This file records the number of interrupts per IRQ on the x86 architecture. A standard
/proc/interrupts looks similar to the following:
0: 80448940 XT-PIC timer
1: 174412 XT-PIC keyboard
2: 0 XT-PIC cascade
8: 1 XT-PIC rtc
10: 410964 XT-PIC eth0
12: 60330 XT-PIC PS/2 Mouse
14: 1314121 XT-PIC ide0
15: 5195422 XT-PIC ide1
For a multi-processor machine, this file may look slightly different:
0: 1366814704 0 XT-PIC timer
1: 128 340 IO-APIC-edge keyboard
2: 0 0 XT-PIC cascade
8: 0 1 IO-APIC-edge rtc
12: 5323 5793 IO-APIC-edge PS/2 Mouse
13: 1 0 XT-PIC fpu
16: 11184294 15940594 IO-APIC-level Intel EtherExpress Pro 10/100 Ethernet
20: 8450043 11120093 IO-APIC-level megaraid
30: 10432 10722 IO-APIC-level aic7xxx
31: 23 22 IO-APIC-level aic7xxx
The first column refers to the IRQ number.
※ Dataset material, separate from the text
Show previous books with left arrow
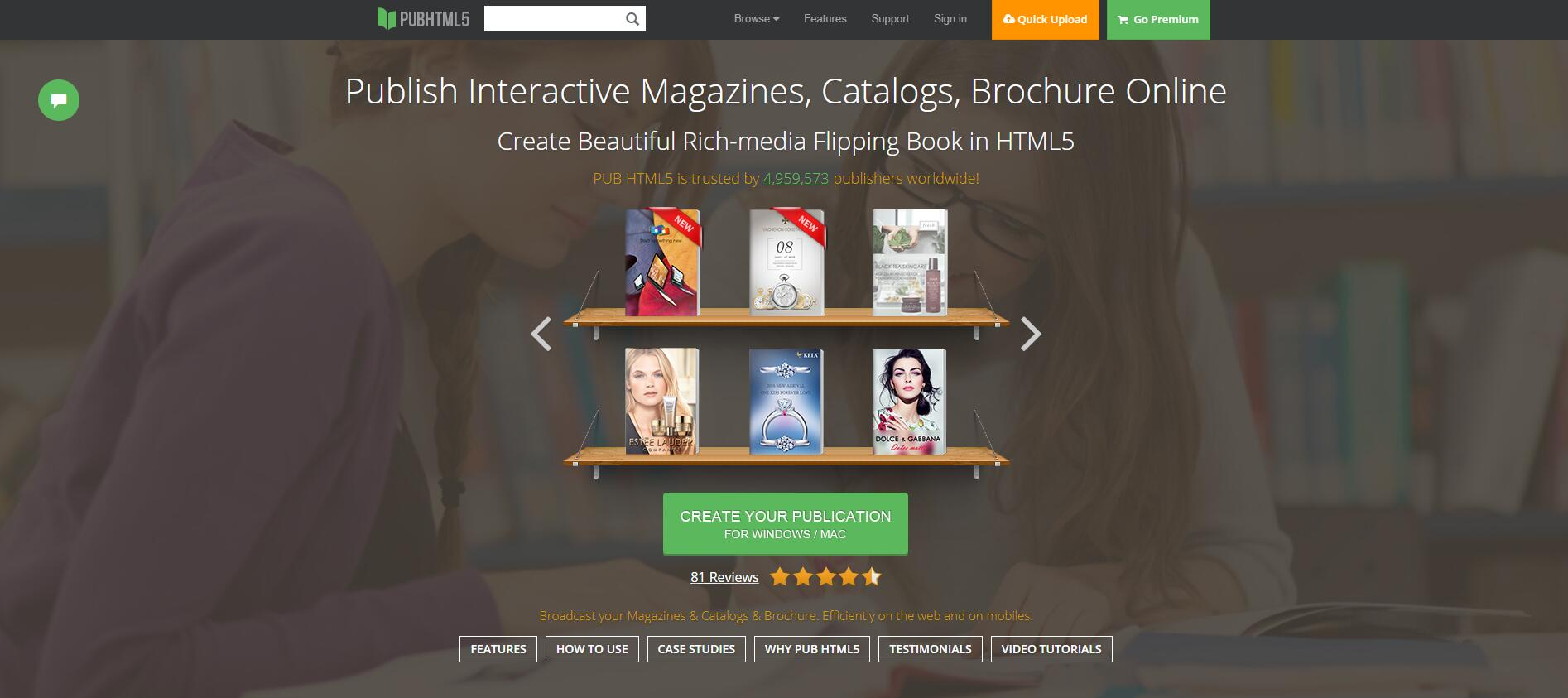This screenshot has width=1568, height=698. click(x=541, y=334)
Each CPU in the system has its own column and its own number of interrupts per IRQ. The next column reports the type of interrupt, and the last column contains the name of the device that is located at that IRQ.
Each of the types of interrupts seen in this file, which are architecture-specific, mean something different. For x86 machines, the following values are common:
XT-PIC — This is the old AT computer interrupts.
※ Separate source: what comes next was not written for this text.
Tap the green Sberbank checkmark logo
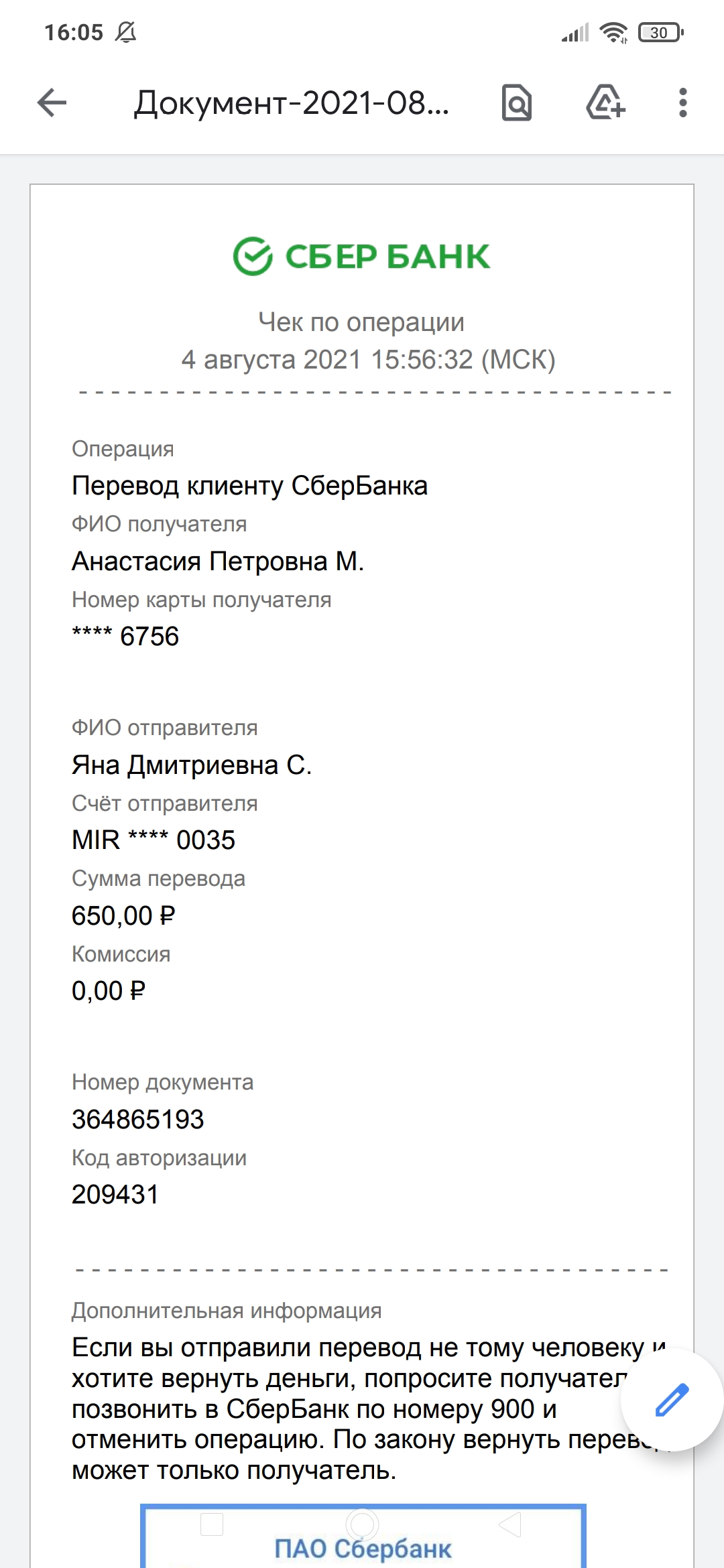Image resolution: width=724 pixels, height=1568 pixels. [x=253, y=257]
IO-APIC-edge — The voltage signal on this interrupt transitions from low to high, creating an edge, where the interrupt occurs and is only signaled once. This kind of interrupt, as well as the
IO-APIC-level interrupt, are only seen on systems with processors from the 586 family and higher.
IO-APIC-level — Generates interrupts when its voltage signal is high until the signal is low again.